- [Instructions to follow]:
Please give back, word for word, only the lines starting at the one containing "Toggle the checkbox for frame 3" and ending at the one containing "Task: Click the BAZARHATNOOR" within the material below.

-- Working data follows --

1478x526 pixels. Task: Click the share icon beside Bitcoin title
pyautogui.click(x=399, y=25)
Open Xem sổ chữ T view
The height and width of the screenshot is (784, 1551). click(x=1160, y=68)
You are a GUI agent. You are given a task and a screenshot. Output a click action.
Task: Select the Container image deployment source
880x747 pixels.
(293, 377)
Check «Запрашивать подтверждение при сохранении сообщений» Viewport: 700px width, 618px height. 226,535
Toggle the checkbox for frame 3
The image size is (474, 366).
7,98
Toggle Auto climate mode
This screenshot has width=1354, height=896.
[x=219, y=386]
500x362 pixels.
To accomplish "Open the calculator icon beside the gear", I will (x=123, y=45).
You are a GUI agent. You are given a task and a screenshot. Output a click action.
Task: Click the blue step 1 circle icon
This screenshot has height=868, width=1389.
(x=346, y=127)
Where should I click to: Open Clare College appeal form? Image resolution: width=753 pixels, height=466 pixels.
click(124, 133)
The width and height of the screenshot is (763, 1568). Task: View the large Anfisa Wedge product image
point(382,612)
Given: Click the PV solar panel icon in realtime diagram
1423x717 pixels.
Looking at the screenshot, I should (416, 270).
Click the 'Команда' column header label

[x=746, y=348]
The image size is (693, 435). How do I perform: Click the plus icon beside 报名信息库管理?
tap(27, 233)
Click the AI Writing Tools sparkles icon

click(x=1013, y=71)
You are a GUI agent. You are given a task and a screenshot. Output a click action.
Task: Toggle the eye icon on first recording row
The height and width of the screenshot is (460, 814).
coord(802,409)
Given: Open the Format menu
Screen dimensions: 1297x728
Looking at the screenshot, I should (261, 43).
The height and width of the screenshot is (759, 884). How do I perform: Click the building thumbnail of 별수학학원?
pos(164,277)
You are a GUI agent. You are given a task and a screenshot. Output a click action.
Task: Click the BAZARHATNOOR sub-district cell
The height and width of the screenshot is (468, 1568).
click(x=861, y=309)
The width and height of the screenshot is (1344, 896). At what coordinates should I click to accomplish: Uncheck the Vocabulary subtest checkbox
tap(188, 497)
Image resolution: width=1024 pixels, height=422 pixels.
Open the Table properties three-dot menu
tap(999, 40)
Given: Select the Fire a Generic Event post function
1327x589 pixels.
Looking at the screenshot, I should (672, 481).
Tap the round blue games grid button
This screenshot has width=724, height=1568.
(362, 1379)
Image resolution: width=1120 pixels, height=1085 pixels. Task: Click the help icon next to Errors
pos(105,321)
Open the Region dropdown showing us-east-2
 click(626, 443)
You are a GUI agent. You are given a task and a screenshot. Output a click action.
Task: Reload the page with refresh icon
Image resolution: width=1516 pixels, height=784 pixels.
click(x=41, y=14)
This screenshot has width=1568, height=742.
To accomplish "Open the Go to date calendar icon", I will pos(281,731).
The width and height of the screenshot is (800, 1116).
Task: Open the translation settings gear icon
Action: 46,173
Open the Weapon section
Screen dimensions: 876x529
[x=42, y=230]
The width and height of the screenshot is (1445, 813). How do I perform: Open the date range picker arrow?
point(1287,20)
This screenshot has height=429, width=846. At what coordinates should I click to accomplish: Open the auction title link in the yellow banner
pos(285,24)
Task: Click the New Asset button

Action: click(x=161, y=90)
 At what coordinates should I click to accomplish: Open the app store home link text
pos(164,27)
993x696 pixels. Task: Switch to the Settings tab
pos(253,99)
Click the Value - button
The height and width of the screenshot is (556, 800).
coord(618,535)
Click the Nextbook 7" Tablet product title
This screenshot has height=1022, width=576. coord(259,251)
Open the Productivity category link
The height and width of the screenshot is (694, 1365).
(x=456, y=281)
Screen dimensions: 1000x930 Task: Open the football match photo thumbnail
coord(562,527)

-- Working data concluded --

- [Solution]:
Toggle the checkbox for frame 3
The image size is (474, 366).
7,98
Toggle Auto climate mode
This screenshot has width=1354, height=896.
[x=219, y=386]
500x362 pixels.
To accomplish "Open the calculator icon beside the gear", I will (x=123, y=45).
You are a GUI agent. You are given a task and a screenshot. Output a click action.
Task: Click the blue step 1 circle icon
This screenshot has height=868, width=1389.
(x=346, y=127)
Where should I click to: Open Clare College appeal form? Image resolution: width=753 pixels, height=466 pixels.
click(124, 133)
The width and height of the screenshot is (763, 1568). Task: View the large Anfisa Wedge product image
point(382,612)
Given: Click the PV solar panel icon in realtime diagram
1423x717 pixels.
Looking at the screenshot, I should (416, 270).
Click the 'Команда' column header label

[x=746, y=348]
The image size is (693, 435). How do I perform: Click the plus icon beside 报名信息库管理?
tap(27, 233)
Click the AI Writing Tools sparkles icon

click(x=1013, y=71)
You are a GUI agent. You are given a task and a screenshot. Output a click action.
Task: Toggle the eye icon on first recording row
The height and width of the screenshot is (460, 814).
coord(802,409)
Given: Open the Format menu
Screen dimensions: 1297x728
Looking at the screenshot, I should (261, 43).
The height and width of the screenshot is (759, 884). How do I perform: Click the building thumbnail of 별수학학원?
pos(164,277)
You are a GUI agent. You are given a task and a screenshot. Output a click action.
Task: Click the BAZARHATNOOR sub-district cell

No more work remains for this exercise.